I like your points, for analysis reasons. But heh, dr. artappraiser, practicing without a license, also has some suggestions for your mental health, about letting go of the ability to affect what's going on in the blogosphere at this stage of the game.

Keep in mind the Obama campaign is net savvy. Keep in mind he has never shown much fondness for "netroots." Keep in mind his long ago dissing of DKos, saying to New York Magazine in Sept. 2006 that "One good test as to whether folks are doing interesting work is, Can they surprise me. And increasingly, when I read Daily Kos, it doesn’t surprise me. It’s all just exactly what I would expect." Read his famous post there again:
http://www.dailykos.com/story/2005/9/30/102745/165
Then read this dissection of that post of Obama's by someone at agonist.org.

I think the latter is spot on.

Also read Ian Welsh at the top of that thread: Why Obama Doesn't Care About the Netroots And Why He Wasn't At Netroots Nation.

If he loses, it will be his fault, not the blogosphere. Smart people will know it, and even more so, he will know it (after all, he knew he was taking a big risk even running so early in his career.) He's not a deer in the headlights. That's not what you'll read in the blogosphere if he loses, and that's going to be part of reality then, too. I will quote a title of a famous Goya print: and nothing can be done about it. At this stage, to think that way is not defeatism, it's to recognize who he is and what the realities are. If he wants help, he'll ask for it (and I mean that in a sophisticated manner, an example would be a Sister Souljah moment or two with this base or that base or even a Josh Marshall) but all they seem to want is money and GOTV volunteers.

But the reverse will be equally true. If he wins it will have nothing to do with the blogosphere.

Please don't mention this to Josh Marshall, he's already so unhinged I seriously worry about his mental state.

Dude, step away from your computer.

You need a break.

I'll quibble with two points here. First, Obama has been campaigning and talking about his message, whether or not we here have.

Second, "freeing ourselves from the dependence on foreign oil" is a red herring. This will never happen. We will either free ourselves from dependence on oil or not at all. American oil production peaked in the 1970s. We only produce 25% of what we consume. Face facts: We will never be free from dependence on foreign oil until we stop using it. So, let's talk about that instead of continuing to use this erroneous talking point.

And please, spare me the drilling rigamarole unless you want to come with some hard numbers. In doing so, you'll save me the time of having to explain why it's irrelevant.

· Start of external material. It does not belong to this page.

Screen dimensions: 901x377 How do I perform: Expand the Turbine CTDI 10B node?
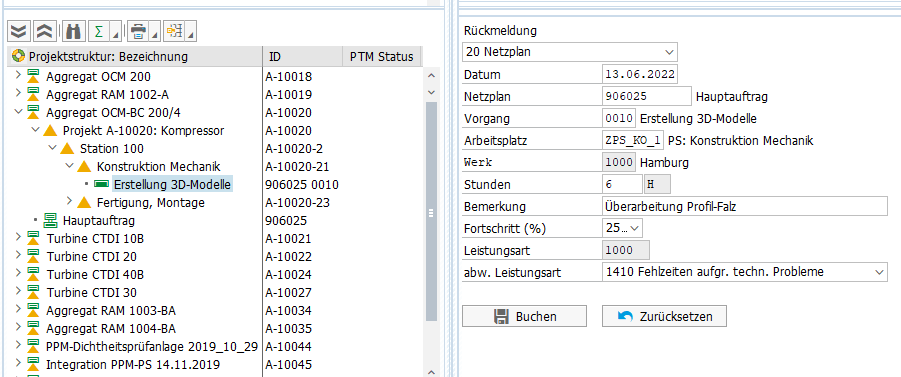17,238
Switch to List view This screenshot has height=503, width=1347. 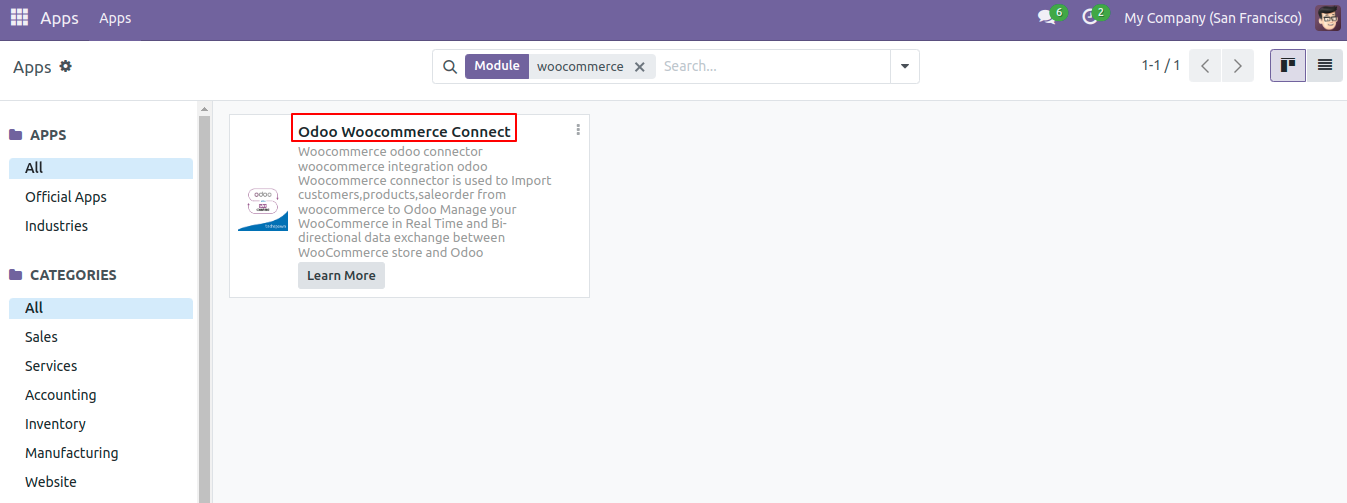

DF, excuse me, but your avatar reminds me of a guy from a Star Trek episode ... or something like that. I seem to remember him twirling a blade of some sort with a fair amount of skill.

Keep pressing. I don't think she's even qualified to be President of the Senate.

It's not an ideal world and the American electorate is far from ideal. Based on the disaster of the last eight years Obama should be at about 70 no matter what. There are other, largely irrational factors (racism, gender politics, etc).

Most people do not see the world in numeric or logical terms. They see the world in terms of narrative. Two weeks ago Sarah Palin, a complete unknown (and therefore an unforgivably irresponsible choice for McCain to foist upon the electorate for this very important position) was known only by her narrative, which was shaped by Rovian spin-meisters interrupted (somewhat fortuitously) by a firestorm of wild and not-so-wild but definitely trashy and disturbing rumors from the Great White Northwest.

It is necessary to frame a more relevant narrative: extreme ideas, audacious and continual lies, and subtle questions about her character which are starting to disquiet a lot of people. Who does she remind you of: a person who really cares about other people, or one who only cares about herself and will say and do anything to advance her own interests? Who does she remind you of in your own life, the aunt who came over and cared for you when you were sick or the friend's mother who sent him to boarding school while she climbed the social ladder?

There's another narrative besides the one her handlers are spinning, and now is the time to get that one out.